┌─ DATA IN THIS EXERCISE

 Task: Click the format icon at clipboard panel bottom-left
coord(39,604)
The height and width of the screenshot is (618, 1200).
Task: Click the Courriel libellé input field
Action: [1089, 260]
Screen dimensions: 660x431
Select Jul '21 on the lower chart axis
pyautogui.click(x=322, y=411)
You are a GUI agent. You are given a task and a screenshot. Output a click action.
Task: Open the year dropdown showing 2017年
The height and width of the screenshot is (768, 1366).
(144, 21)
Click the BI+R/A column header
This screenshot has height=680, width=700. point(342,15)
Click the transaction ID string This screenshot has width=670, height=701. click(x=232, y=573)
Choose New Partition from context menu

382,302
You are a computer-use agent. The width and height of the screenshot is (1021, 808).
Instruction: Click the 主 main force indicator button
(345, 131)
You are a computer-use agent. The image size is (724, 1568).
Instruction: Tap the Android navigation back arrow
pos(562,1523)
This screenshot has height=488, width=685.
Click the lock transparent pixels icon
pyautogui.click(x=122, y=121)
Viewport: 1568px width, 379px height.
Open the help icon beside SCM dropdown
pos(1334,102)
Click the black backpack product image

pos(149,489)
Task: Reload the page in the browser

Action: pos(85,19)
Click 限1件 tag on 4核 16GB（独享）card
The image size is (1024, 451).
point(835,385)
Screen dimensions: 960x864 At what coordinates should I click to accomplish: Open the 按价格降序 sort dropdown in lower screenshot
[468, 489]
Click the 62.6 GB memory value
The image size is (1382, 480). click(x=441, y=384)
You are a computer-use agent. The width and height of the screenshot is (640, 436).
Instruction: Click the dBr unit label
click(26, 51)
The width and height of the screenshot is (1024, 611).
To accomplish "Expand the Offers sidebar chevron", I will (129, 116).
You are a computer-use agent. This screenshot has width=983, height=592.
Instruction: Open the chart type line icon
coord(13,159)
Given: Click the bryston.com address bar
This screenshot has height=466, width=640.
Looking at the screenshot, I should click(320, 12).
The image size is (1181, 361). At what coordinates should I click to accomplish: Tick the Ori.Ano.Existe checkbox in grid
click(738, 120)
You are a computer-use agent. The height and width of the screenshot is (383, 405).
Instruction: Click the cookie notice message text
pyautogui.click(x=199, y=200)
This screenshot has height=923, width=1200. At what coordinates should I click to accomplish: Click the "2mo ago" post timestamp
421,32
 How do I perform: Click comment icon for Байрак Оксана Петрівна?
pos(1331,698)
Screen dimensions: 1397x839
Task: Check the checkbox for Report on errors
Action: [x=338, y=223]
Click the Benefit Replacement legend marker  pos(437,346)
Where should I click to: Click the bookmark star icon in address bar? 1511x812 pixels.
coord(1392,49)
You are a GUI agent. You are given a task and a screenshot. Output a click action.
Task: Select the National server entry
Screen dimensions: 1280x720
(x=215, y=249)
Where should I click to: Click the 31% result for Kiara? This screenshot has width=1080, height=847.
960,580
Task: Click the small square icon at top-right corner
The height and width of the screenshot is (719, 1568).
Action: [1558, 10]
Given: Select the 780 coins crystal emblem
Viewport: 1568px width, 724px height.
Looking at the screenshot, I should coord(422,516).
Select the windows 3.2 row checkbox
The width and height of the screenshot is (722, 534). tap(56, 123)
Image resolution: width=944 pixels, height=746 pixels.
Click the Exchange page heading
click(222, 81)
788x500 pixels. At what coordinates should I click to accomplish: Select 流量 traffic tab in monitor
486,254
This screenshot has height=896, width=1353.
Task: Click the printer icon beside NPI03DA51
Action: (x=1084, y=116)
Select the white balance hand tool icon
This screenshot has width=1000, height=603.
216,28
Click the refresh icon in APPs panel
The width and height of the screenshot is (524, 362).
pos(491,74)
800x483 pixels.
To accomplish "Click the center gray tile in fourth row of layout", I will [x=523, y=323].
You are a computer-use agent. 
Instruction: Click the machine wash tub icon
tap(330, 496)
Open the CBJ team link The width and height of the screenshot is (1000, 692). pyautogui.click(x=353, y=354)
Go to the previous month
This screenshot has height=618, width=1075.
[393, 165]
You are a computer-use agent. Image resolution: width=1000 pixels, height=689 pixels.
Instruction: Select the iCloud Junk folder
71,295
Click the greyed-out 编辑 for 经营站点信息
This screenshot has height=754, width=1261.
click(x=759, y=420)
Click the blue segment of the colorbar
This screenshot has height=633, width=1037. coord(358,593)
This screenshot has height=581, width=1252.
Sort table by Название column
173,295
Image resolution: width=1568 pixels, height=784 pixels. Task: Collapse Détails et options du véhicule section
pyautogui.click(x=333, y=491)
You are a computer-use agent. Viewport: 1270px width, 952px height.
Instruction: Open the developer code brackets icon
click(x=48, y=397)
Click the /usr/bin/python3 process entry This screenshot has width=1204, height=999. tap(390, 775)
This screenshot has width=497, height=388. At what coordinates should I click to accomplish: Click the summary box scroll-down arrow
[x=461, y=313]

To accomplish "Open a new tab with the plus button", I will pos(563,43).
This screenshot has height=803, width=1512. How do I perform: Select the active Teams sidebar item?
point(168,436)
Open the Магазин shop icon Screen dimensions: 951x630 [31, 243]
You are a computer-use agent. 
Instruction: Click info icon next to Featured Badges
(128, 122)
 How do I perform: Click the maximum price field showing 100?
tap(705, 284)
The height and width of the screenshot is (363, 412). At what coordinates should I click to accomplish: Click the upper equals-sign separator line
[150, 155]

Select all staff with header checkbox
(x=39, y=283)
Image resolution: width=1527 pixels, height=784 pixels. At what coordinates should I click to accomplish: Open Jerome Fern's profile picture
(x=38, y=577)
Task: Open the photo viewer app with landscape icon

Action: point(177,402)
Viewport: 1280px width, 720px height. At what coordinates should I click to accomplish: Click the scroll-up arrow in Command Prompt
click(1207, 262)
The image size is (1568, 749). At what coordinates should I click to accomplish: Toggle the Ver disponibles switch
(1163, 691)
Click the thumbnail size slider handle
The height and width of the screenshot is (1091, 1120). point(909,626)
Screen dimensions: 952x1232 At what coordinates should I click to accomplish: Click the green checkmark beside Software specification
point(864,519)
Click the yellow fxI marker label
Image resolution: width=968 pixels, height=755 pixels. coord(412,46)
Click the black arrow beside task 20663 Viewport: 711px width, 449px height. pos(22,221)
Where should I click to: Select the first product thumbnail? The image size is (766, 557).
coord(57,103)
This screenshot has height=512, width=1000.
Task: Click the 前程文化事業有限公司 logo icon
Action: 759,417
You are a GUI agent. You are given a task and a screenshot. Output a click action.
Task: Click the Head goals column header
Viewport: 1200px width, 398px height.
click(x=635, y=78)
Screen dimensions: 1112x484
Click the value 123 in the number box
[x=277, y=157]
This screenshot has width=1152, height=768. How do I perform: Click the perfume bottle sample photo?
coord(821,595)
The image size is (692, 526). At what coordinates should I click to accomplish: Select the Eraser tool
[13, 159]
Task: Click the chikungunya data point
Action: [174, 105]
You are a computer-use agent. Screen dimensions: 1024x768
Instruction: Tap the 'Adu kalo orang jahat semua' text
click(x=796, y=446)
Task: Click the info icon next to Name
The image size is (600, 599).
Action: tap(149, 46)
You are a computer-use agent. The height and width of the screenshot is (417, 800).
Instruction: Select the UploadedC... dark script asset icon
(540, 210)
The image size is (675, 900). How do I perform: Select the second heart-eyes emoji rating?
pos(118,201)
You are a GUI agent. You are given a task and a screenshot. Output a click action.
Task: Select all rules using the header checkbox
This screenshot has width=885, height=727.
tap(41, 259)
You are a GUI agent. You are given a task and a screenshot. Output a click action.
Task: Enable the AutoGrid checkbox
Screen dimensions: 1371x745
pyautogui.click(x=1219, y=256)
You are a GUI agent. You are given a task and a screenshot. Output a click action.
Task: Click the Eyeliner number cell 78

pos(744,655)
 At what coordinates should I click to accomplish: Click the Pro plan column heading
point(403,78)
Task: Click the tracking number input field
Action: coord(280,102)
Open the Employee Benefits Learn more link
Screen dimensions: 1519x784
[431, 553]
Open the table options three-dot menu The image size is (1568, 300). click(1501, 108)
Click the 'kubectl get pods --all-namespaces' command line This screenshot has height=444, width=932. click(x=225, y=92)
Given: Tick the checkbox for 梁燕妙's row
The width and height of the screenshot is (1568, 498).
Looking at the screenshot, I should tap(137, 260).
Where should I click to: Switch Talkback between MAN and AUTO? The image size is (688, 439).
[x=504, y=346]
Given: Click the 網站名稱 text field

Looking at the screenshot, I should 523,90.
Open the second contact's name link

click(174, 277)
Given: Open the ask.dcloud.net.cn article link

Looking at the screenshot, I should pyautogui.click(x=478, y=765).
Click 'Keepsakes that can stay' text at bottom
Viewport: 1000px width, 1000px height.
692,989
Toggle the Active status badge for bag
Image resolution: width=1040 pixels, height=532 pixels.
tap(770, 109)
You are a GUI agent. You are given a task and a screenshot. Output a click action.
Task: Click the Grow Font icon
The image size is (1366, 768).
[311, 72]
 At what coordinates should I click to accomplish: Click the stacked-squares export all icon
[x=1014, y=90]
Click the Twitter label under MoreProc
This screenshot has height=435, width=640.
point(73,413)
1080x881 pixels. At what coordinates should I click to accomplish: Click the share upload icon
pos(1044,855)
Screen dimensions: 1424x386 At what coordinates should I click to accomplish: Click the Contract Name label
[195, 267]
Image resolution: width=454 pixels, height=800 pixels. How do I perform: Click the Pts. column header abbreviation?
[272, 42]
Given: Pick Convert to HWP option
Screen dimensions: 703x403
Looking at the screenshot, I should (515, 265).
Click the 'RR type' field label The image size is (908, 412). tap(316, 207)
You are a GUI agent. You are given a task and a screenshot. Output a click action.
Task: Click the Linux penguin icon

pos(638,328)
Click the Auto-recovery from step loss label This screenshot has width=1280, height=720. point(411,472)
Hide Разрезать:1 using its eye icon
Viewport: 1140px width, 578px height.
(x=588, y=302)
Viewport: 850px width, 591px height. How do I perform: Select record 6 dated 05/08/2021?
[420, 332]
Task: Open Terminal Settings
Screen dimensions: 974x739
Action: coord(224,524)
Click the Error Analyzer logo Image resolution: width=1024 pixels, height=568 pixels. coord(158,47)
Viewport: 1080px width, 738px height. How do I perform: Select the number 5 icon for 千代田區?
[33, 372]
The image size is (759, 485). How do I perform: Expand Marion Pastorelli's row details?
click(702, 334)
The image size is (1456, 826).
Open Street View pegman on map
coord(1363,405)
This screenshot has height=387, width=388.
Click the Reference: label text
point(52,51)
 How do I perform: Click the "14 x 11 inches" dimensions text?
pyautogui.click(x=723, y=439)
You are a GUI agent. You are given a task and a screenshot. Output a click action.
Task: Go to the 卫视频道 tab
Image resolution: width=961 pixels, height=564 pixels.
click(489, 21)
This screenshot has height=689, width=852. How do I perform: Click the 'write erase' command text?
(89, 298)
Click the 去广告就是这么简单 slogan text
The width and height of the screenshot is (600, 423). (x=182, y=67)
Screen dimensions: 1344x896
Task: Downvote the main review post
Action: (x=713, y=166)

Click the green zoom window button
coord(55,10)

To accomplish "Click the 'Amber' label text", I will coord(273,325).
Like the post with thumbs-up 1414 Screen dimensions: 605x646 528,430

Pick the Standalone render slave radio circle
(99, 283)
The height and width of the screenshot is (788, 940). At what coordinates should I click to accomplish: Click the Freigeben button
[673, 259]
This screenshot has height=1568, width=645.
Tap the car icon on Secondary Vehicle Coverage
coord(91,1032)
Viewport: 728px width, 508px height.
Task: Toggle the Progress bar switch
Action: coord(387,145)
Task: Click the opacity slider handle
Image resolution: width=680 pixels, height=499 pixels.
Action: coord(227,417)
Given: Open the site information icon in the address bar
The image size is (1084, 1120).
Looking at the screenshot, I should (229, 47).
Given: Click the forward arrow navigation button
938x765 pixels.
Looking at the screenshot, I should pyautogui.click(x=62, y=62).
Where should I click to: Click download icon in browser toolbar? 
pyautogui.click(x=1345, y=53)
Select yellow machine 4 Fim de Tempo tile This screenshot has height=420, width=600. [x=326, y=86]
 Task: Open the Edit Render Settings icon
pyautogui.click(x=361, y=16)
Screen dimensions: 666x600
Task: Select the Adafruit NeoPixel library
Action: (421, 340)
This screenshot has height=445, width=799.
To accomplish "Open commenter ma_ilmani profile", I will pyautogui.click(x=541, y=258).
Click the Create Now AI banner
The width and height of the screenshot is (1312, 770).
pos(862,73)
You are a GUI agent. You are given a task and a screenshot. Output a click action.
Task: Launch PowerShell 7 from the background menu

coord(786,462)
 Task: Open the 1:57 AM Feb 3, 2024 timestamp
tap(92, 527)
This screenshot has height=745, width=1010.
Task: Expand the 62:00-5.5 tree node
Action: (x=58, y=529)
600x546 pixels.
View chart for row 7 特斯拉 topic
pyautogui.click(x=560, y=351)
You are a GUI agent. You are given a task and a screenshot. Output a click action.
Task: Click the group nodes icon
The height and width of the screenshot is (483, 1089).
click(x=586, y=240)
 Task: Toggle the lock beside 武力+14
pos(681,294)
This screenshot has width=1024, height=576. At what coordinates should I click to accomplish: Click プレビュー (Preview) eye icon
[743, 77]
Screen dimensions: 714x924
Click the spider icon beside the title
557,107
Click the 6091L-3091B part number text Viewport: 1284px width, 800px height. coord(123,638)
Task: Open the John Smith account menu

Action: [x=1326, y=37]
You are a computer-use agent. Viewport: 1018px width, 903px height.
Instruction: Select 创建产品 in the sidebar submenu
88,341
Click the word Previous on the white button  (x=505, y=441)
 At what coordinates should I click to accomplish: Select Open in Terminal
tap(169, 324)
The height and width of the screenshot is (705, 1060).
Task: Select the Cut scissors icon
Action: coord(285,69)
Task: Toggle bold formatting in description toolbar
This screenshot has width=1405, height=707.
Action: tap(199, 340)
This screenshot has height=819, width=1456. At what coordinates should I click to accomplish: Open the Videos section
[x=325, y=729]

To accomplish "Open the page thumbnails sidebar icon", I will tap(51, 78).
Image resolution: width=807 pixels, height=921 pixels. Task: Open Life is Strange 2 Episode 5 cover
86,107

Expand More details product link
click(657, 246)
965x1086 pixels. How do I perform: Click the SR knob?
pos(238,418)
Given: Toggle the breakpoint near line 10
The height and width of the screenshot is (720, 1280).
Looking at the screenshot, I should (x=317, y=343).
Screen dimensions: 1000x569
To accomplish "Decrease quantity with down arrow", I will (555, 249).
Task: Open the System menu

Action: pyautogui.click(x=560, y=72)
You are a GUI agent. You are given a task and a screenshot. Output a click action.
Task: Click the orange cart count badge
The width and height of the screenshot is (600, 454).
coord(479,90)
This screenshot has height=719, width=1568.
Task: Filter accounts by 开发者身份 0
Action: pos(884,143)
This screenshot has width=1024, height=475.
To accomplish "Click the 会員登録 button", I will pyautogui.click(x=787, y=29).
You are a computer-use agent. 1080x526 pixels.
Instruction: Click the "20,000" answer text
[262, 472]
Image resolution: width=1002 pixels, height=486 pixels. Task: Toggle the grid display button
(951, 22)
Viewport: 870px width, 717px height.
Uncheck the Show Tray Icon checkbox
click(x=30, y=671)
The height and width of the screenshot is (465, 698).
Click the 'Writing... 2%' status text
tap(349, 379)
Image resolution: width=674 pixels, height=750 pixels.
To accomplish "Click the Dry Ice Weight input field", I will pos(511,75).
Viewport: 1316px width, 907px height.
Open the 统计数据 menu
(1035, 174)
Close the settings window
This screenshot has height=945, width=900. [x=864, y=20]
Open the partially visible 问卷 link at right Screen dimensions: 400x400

└─

• PROBLEM TO WORK ON:
Please return every line of the records that contains the word "right".

• ANSWER BELOW:
Task: Click the small square icon at top-right corner
Open the partially visible 问卷 link at right Screen dimensions: 400x400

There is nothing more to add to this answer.